Spark Performance / Test Harness
Apache Spark is a fascinating big data platform that combines ease-of-use for developers and admins with computation performance. We focus on improving the throughput of Spark-as-a-service, in scenarios involving cluster sharing and multi-tenancy. We explore adaptations of clustering techniques to Spark, such as malleable/moldable workload scheduling, back-filling, and others. There are many interesting challenges and trade-offs involved, such as guaranteeing high throughput and workload latency/turnaround vs total throughput.
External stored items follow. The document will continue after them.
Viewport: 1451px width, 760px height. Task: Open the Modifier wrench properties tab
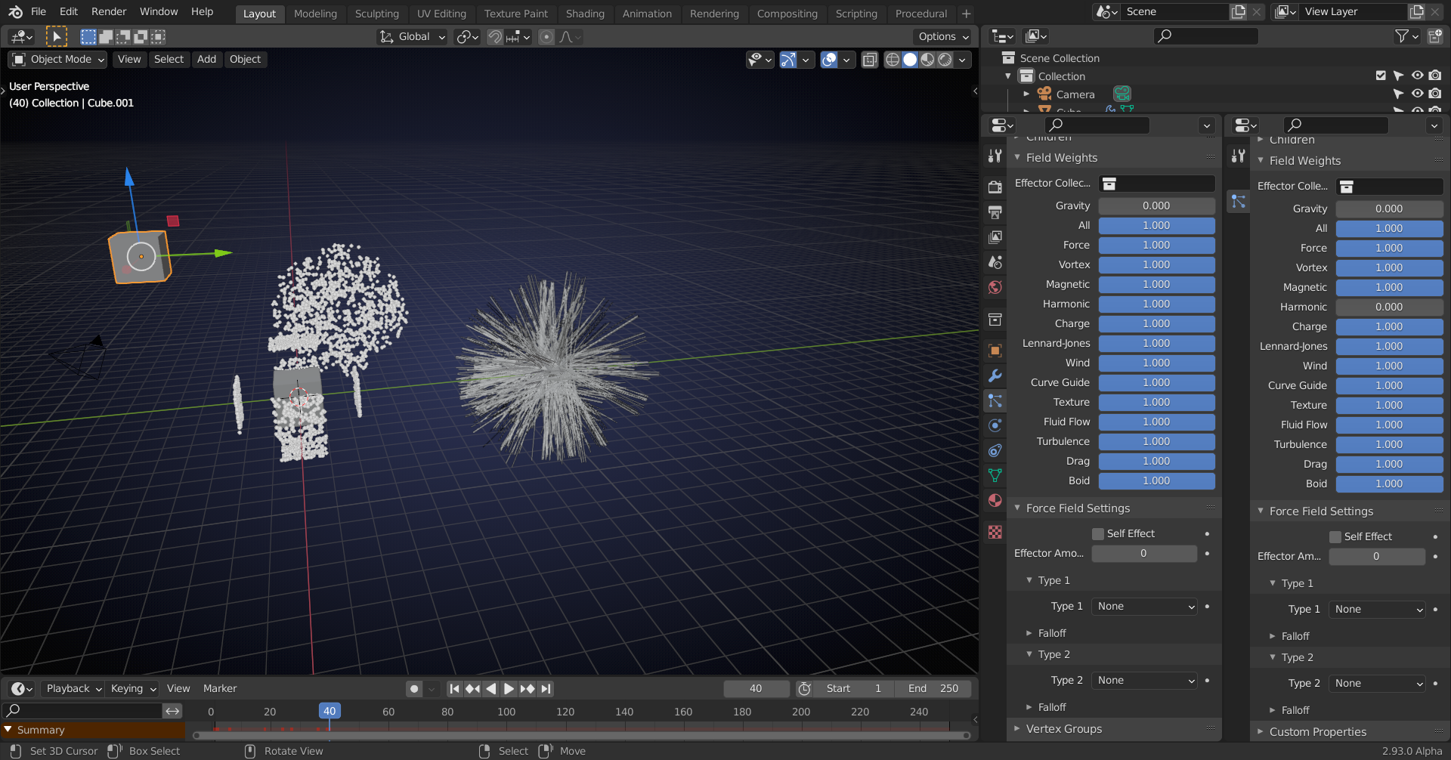click(995, 376)
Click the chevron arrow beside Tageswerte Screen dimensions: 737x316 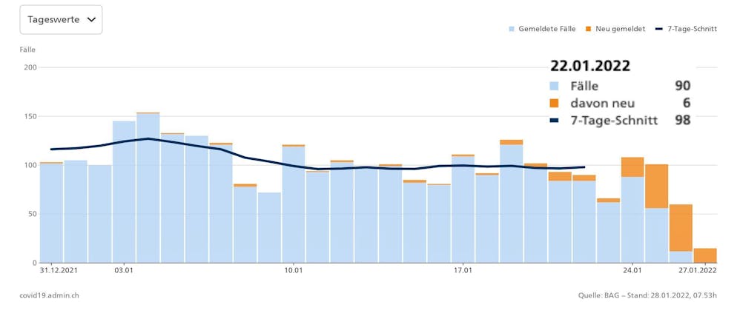[x=91, y=20]
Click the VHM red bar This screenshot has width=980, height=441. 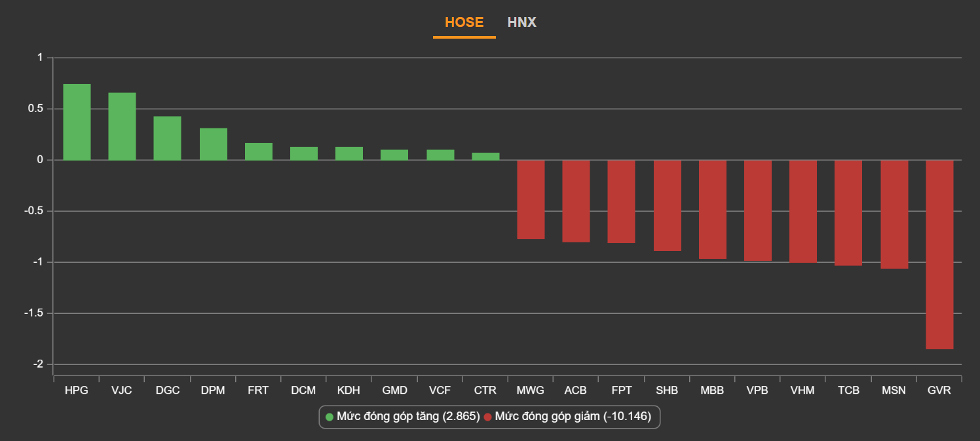(x=802, y=211)
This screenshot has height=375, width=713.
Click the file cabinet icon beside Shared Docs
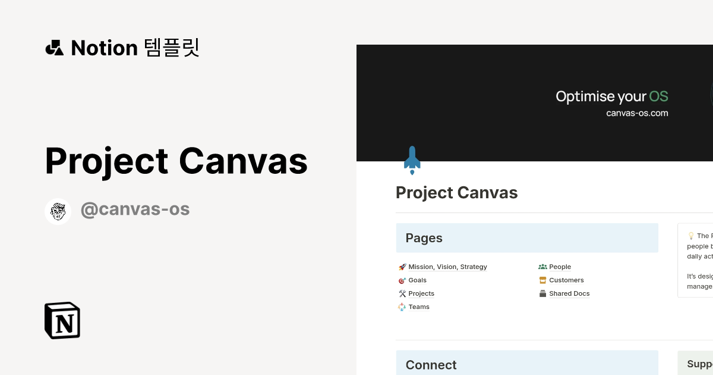pyautogui.click(x=542, y=293)
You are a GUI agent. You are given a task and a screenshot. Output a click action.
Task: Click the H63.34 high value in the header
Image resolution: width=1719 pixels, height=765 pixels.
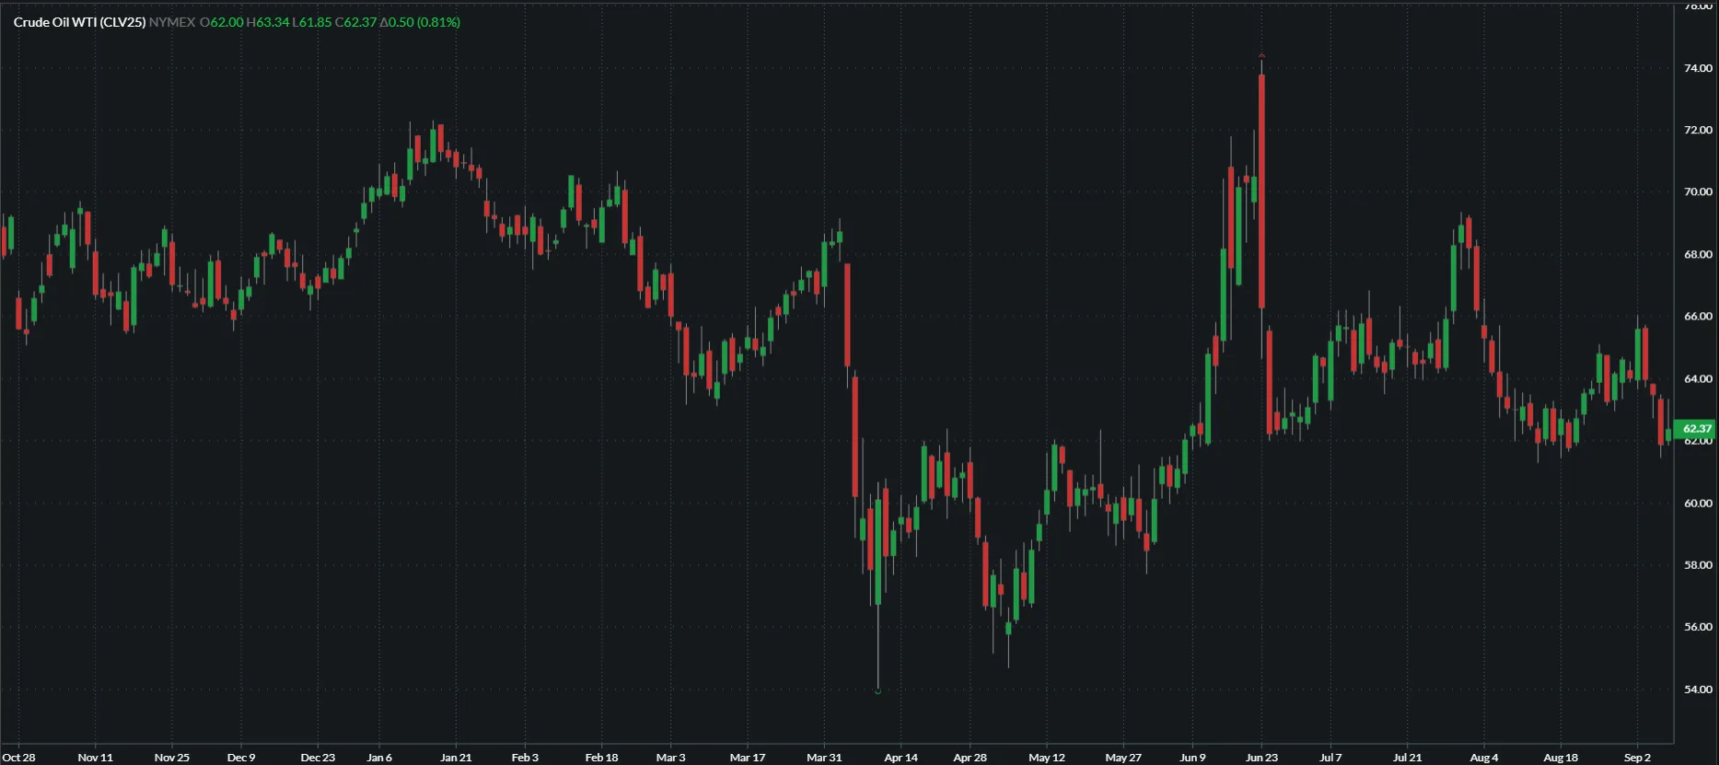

For the purposes of our research, we created Test Harness (TH), a unique tool for experimenting with multi-tenant Spark service performance. It allows designing experiments that encompass all the factors of a multi-tenancy setting: tenants, SLAs, workloads, datasets, and most important – the arrival process (trace) by which workloads and datasets are submitted to the service by tenants. Then, TH allows executing experiments and finally collecting the Spark and infrastructure metrics in an orderly fashion and reasoning about them – first through high-level goal metrics (scores) and then drilling down through bundled tools.
TH serves several important use-cases, including analyzing service performance under particular scenarios, and managing performance regression tests for a Spark service that is being developed. Last, being independent of any particular service architecture, TH can be used for competitive analysis between different Spark services, using the same set of experiments.